WHAT IS REQUIRED:
Retype only what runs from the line with "The image size is (726, 783)." through the end of the entries, exactly and in full, but omit any picture you find.

DATA SHOWN:
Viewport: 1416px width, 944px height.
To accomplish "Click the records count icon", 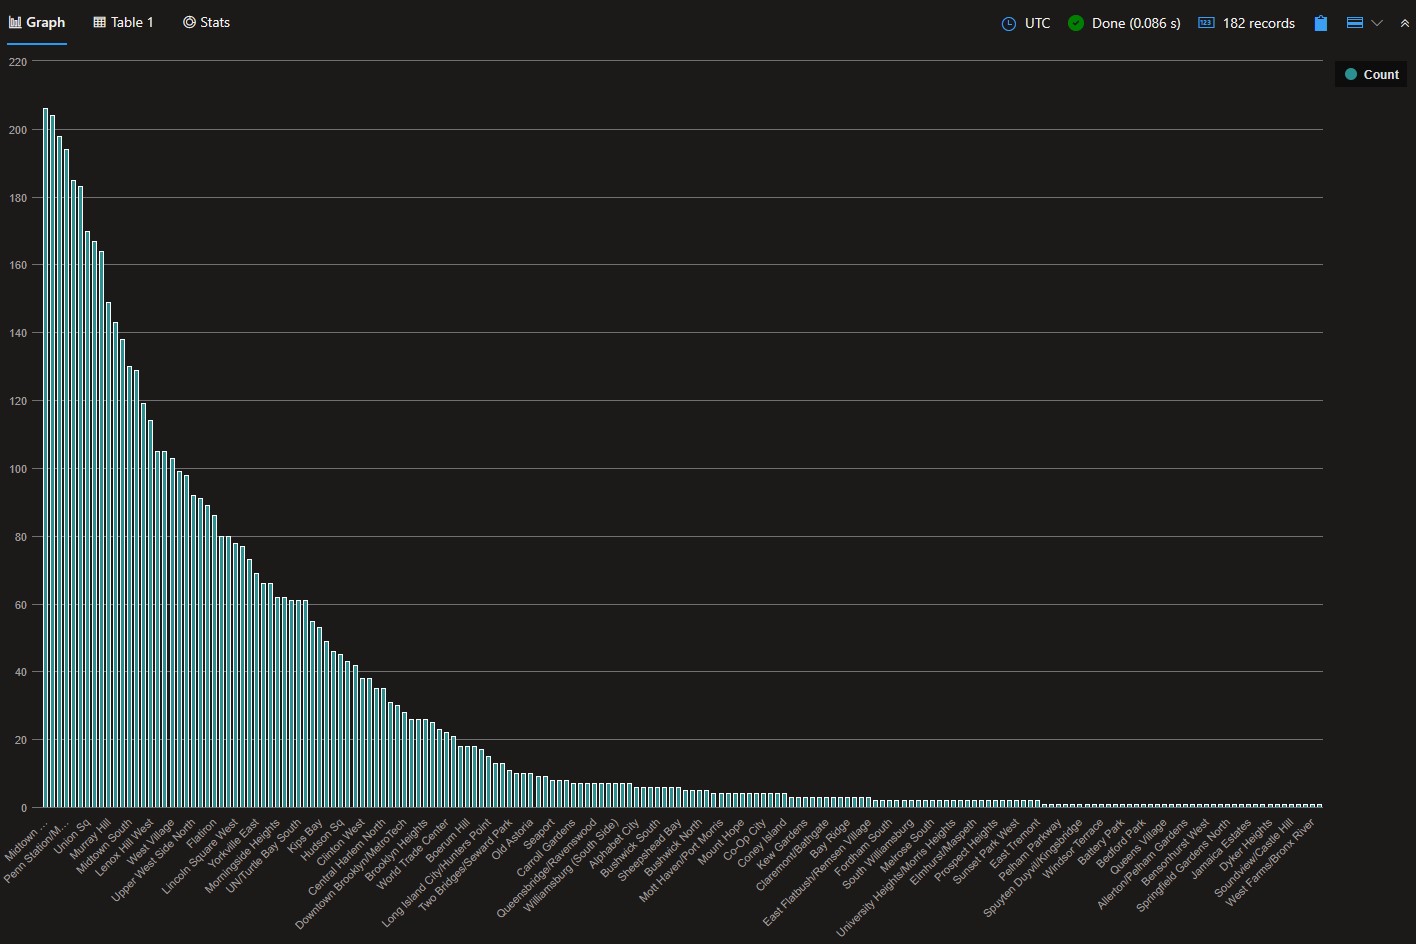I will (1206, 23).
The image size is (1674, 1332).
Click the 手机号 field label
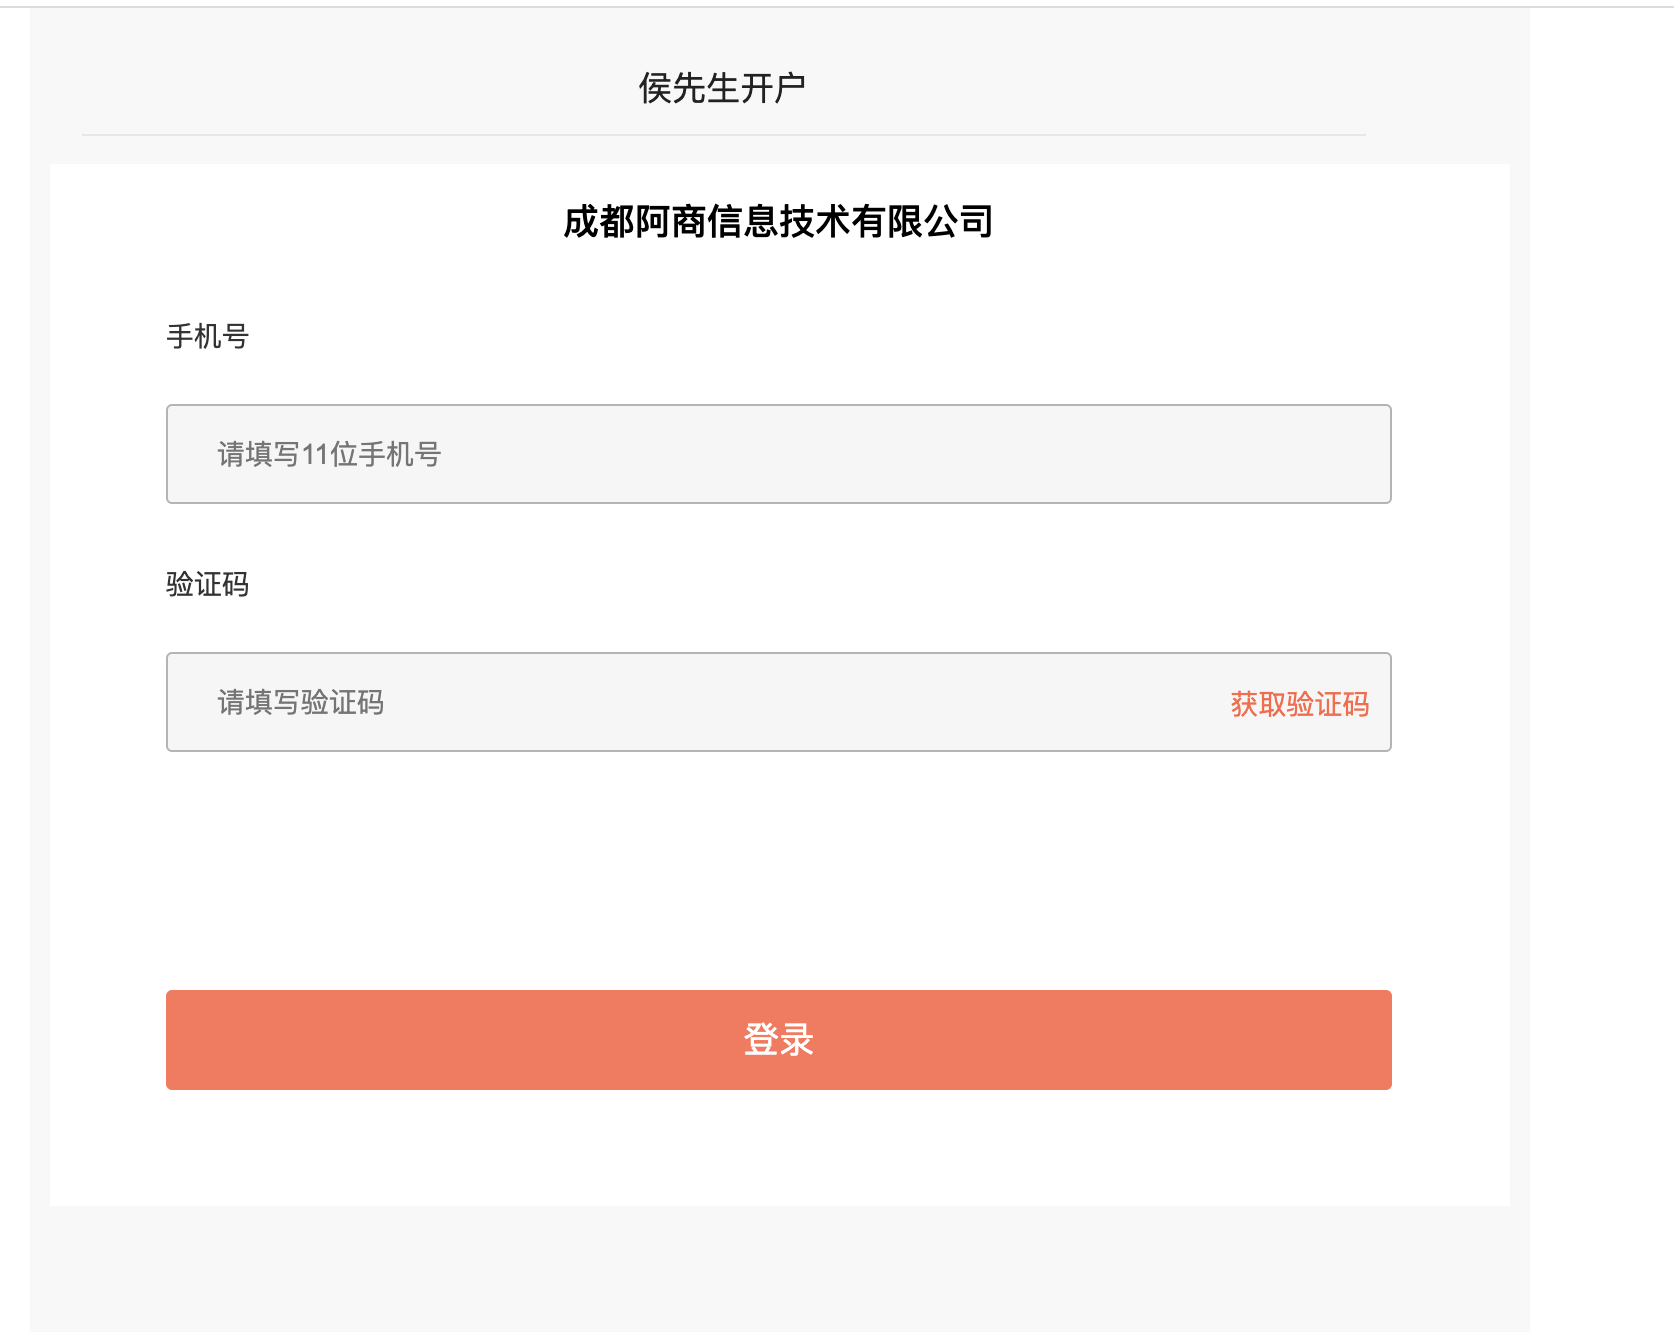[207, 336]
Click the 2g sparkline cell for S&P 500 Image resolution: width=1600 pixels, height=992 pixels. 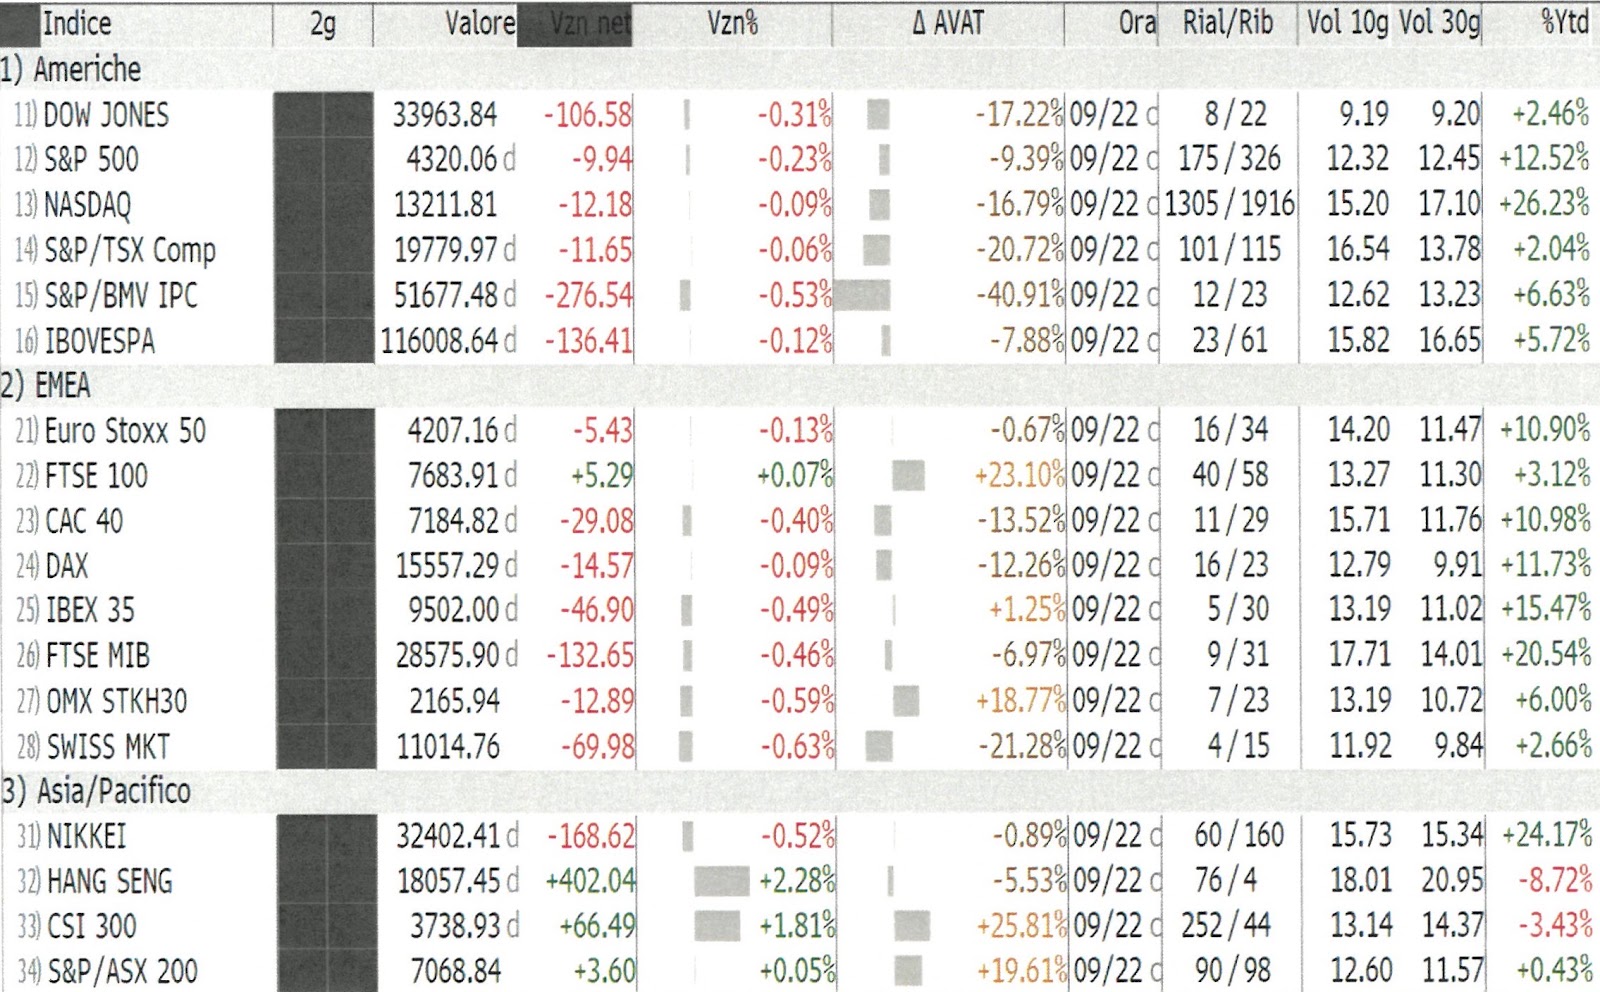click(323, 160)
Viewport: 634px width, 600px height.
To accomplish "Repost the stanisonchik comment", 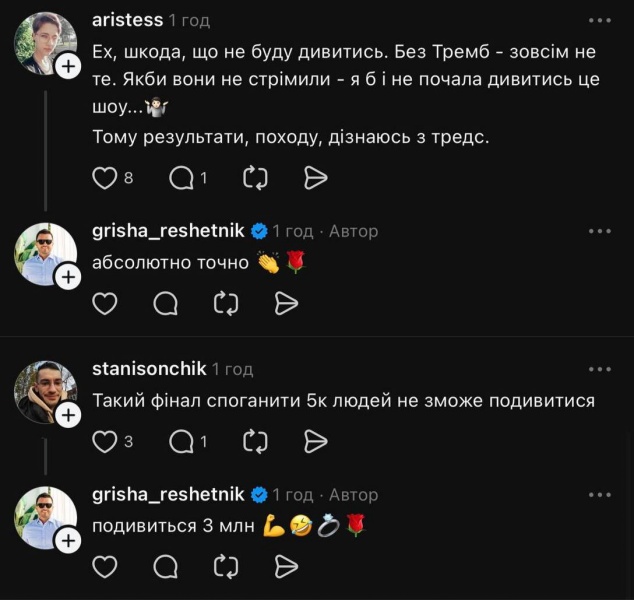I will [x=255, y=440].
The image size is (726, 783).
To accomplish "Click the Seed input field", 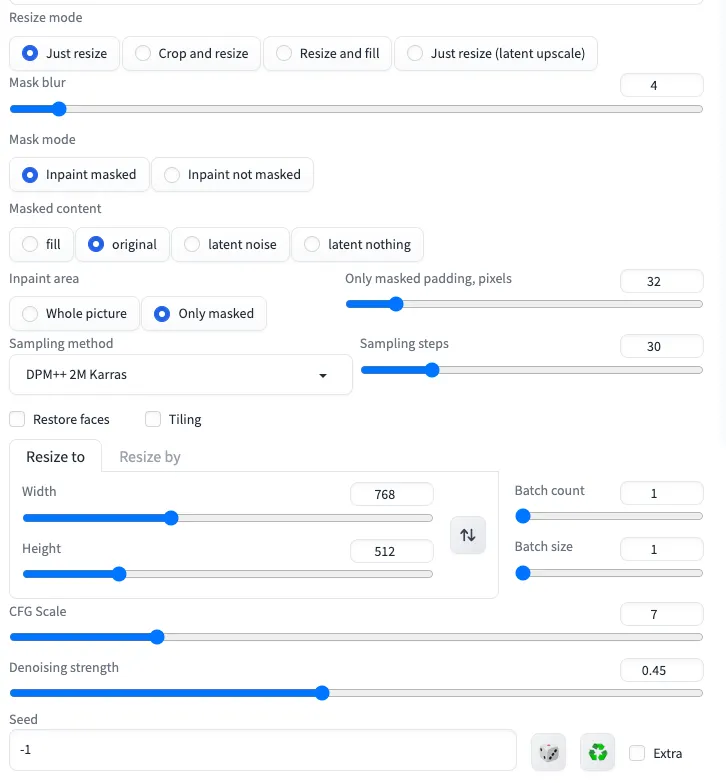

TASK OUTPUT:
The image size is (726, 783).
To accomplish "Click the Seed input field", 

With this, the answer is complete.